The Toyo Ito Museum


The Toyo Ito Museum
Designed by Toyo Ito Opens!

November 3, 2011





The Toyo Ito Museum. All photos: Iwan Baan

General wisdom holds that canonization is an honor best conferred upon by third parties, who, through their objectivity and credentials, may initiate the process unhampered by the subject’s personal prejudices. Clearly, general wisdom does not apply to great artists and architects–and, it might be added, tyrants–who have, at least since the Renaissance, singlehandedly forged their owned myths of genius. From Alberti to Le Corbusier, El Greco to Picasso, each has elevated their own image with every work they produced; so that to ask, for example, what monument Frank Lloyd Wright would have built for himself is, perhaps, misguided, considering the fact that everything Wright ever built was first and foremost an act of narcissistic self-aggrandizement, fuel for the Wright-the-greatest-architect-ever fire. Which makes it all the more surprising (and, in this case, excusable) that the decidedly self-effacing Toyo Ito has built a new museum solely dedicated to his architectural work. 

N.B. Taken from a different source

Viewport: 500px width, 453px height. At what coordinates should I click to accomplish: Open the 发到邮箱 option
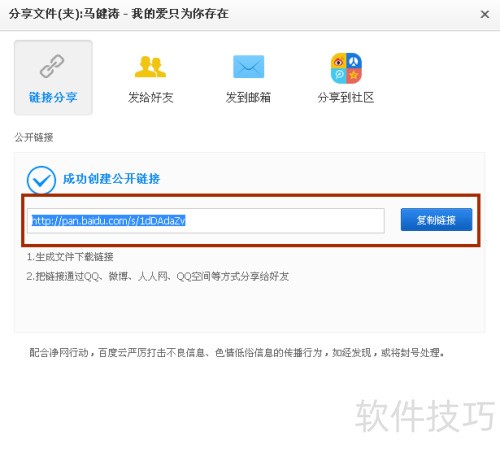pos(248,97)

The recently-opened Toyo Ito Architecture Museum on Omishima, a small island that dots Japan’s Seto Inland Sea, is comprised of two structures: the Steel Hut, a trapezoidal configuration of black steel that rises from a hillcrest overlooking the ocean, and the nearby Silver Hut, a humble vaulted pavilion that recalls the elegance of the lightwight and prefabricated structures of Japan and Europe’s post-war period. The formal language of the Steel Hut, which has its roots in the geometric cosmology of Buckminster Fuller’s space frames and dymaxion maps, Louis Kahn’s City Tower proposal, Moshe Safdie’s post-collegiate megastructural projects, not to mention Ito’s own early work, rebukes the flowing abstract fields that characterize the current Japanese architectural scene.





That isn’t to say that Ito’s museum is out of place in Japan’s architectural culture–it’s decidely Japanese, with its polyhedral massing channeling the country’s technofuturist eccentricities, its illustrious Metabolist past, and, even, its former shipbuilding dominance. Ito himself described the museum as a “see-worthy vessel. Like a ship embarking from the port city of Imabari with a cargo of dreams of architecture for the future, the museum is setting sail on a new voyage into the unknown.”

The museum is a poignant affirmation of Ito’s celebrated career. His most famous buildings, including the perforated Mikimoto Ginza tower and the fluid-like Taichung Opera House, now under construction, are all present–represented in miniature and in other forms–collected together in the architectural equivalent of a warm embrace.